Items from a data source:
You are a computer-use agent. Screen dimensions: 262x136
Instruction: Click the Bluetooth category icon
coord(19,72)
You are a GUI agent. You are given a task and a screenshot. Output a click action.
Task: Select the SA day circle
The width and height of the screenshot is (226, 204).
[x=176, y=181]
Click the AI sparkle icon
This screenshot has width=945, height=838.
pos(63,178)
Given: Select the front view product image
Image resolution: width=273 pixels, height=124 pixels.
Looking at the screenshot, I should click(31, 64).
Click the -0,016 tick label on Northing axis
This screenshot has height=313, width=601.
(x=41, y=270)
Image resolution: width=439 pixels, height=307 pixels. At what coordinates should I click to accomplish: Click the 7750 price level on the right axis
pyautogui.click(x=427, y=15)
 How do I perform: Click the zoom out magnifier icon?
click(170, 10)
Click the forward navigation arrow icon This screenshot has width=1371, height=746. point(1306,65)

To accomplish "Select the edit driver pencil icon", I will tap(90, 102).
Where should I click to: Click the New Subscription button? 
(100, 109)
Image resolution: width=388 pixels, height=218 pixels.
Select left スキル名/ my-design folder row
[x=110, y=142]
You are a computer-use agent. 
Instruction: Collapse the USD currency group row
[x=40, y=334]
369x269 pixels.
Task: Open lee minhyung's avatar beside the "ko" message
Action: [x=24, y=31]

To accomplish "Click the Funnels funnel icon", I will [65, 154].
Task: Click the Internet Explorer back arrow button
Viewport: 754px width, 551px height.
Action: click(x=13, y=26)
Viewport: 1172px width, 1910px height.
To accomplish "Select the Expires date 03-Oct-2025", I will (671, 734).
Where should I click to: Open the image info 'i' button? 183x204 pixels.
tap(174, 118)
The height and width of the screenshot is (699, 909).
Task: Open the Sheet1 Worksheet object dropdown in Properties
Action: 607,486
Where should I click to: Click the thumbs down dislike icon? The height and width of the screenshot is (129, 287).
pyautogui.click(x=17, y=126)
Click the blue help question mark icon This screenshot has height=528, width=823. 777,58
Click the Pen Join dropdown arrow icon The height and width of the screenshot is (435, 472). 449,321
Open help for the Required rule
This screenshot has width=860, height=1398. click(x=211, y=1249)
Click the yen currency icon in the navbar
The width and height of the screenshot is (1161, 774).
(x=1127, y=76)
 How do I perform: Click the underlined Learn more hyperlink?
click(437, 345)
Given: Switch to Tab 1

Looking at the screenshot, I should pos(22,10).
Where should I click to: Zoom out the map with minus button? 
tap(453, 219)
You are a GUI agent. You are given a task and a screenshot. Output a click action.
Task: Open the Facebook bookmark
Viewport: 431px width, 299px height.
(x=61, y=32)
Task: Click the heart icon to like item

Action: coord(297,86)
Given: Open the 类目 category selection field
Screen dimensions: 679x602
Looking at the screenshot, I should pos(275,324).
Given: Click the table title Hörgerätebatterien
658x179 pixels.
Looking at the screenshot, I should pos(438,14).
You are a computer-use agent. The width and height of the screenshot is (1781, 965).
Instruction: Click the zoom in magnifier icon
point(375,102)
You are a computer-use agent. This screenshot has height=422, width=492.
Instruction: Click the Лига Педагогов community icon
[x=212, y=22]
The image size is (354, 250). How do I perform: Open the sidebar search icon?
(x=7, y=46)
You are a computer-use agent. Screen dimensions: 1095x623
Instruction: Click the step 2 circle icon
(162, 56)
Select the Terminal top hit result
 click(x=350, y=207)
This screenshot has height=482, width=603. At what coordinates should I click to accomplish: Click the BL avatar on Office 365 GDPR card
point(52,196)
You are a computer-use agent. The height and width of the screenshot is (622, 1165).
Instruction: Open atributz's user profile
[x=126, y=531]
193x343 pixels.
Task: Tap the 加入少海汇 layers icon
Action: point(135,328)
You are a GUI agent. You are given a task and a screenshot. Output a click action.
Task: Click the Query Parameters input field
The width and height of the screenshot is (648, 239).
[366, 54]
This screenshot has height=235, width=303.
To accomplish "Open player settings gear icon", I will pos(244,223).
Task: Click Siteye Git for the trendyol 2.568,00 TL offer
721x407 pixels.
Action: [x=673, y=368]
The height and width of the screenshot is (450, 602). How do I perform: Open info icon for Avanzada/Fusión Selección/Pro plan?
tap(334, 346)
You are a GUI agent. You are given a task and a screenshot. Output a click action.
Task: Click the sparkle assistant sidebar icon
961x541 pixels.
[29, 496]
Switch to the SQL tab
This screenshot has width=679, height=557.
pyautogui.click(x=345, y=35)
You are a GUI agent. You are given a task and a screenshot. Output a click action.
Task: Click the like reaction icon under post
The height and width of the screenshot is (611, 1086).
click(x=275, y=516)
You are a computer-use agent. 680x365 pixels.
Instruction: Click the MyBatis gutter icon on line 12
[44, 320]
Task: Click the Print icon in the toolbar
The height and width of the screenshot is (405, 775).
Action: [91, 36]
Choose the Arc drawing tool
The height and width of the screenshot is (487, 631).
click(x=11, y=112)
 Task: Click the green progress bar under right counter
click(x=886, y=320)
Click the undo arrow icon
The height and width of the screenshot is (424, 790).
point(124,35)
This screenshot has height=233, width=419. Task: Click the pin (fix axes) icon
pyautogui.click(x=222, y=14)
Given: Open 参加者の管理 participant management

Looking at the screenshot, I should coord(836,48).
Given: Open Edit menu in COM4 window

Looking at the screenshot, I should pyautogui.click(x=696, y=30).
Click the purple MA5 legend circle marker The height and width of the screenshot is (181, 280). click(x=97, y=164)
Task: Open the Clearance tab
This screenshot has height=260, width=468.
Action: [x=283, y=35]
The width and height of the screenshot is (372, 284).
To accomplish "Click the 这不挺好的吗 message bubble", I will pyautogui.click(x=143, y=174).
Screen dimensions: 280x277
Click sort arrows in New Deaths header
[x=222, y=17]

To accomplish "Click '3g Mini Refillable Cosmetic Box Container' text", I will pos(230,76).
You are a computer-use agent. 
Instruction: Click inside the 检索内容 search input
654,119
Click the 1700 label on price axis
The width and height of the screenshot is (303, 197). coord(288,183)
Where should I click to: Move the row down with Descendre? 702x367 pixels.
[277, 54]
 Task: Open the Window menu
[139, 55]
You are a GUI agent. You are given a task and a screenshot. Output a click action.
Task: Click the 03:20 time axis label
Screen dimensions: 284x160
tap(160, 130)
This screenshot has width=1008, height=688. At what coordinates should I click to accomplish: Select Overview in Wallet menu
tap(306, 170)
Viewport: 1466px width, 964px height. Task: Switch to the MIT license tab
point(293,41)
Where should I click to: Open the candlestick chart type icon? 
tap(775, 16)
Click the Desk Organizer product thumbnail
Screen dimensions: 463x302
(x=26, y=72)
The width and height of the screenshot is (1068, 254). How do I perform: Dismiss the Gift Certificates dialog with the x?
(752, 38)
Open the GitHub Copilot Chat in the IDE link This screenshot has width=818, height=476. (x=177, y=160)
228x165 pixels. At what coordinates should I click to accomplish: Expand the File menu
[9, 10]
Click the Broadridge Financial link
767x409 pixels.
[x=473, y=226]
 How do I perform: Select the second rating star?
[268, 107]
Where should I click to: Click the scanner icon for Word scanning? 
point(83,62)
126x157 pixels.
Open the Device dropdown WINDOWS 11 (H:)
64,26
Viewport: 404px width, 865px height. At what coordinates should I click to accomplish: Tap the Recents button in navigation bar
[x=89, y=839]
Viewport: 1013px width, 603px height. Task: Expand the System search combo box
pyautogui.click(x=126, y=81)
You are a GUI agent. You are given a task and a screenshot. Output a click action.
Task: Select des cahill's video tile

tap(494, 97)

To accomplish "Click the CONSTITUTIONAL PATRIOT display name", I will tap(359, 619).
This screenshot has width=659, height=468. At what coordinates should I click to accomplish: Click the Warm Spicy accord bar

▶ Problem statement:
Lines with "sparkle": find them in the data and copy each one.

▶ Your solution:
Click the AI sparkle icon
Task: Click the sparkle assistant sidebar icon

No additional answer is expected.